Book by Dorothy Allison

Skin: Talking About Sex, Class & Literature is a collection of essays written by award-winning author Dorothy Allison. Published in 1994, the book contains original essays as well as updated versions of essays that appeared in anthologies and magazines like New York Native, The Village Voice, and Forum. As the title suggests, Allison gives the reader her take on her difficult childhood, race- and class-based schisms within the lesbian community, feminism, pornography, sadomasochism, and the transcending effect that literature can have on children.

== List of essays ==
1. Context
2. A Question of Class
3. Never Expected To Live Forever
4. Gun Crazy
5. Shotgun Strategies
6. What Do We See?
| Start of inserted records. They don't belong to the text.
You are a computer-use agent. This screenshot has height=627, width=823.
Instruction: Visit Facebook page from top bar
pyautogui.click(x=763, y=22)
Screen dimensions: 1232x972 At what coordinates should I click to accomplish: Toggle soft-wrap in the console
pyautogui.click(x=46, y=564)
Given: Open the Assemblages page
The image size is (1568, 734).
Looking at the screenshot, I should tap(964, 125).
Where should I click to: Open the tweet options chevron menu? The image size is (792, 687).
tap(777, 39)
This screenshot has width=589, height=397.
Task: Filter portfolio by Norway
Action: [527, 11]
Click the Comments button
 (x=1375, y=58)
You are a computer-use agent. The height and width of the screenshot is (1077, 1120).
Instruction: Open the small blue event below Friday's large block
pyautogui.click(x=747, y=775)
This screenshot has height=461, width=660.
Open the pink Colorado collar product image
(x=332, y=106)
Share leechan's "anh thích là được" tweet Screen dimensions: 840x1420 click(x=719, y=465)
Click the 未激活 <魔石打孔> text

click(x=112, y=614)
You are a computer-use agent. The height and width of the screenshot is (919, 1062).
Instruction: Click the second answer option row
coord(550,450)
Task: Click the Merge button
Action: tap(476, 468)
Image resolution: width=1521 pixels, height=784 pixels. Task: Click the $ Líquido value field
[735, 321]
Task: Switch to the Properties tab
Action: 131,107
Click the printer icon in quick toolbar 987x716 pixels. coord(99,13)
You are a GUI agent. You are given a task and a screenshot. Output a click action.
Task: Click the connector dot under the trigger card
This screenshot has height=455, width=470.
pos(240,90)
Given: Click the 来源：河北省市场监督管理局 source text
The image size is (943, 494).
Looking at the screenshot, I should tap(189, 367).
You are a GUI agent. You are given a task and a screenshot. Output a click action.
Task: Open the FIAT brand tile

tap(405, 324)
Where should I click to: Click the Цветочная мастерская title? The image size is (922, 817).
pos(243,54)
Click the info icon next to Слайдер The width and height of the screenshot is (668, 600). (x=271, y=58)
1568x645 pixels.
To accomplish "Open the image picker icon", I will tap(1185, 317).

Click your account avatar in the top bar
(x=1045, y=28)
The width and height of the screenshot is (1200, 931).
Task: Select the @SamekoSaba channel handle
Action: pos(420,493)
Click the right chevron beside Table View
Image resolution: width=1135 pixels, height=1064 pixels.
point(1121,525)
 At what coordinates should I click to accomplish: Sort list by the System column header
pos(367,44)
What Do We Not See?
7. Neighbors
8. Not As a Stranger
9. Sex Writing, the Importance and the Difficulty
10. Puritans, Perverts, and Feminists
11. Public Silence, Private Terror
12. Her Body, Mine, and His
13. The Theory and the Practice of the Strap-on Dildo
14. Conceptual Lesbianism
15. Talking To Straight People
16. Femme
17. Sex Talk
18. Believing in Literature
19. A Personal History of Lesbian Porn
20. Myths and Images
21. Bertha Harris, a Memoir
22. Survival Is the Least of My Desires
23. Skin, Where She Touches Me
24. Promises

== Reviews ==
Sobriquet Magazine wrote: "In all, Skin: Talking About Sex, Class and Literature serves as a revealing and important work for scholars of working-class studies, feminism and gender politics, and queer theory...Allison’s collection is an interesting and personal look at the complexities of her identity formation, and the levels on which she engages each category of self is both honest and sometimes painful. What shapes Allison’s writing is not only her recognition of Self and need for Truth, but admittance to all facets of her identity." Publishers Weekly noted that the book was "impassioned, personal and highly intelligent, Allison's collection of published writings and addresses examines issues of class and sexuality through the intricate lenses of autobiography and the literary experience."

== Editions ==
- Allison, Dorothy. Skin: Talking About Sex, Class, and Literature, Firebrand Books, 1994.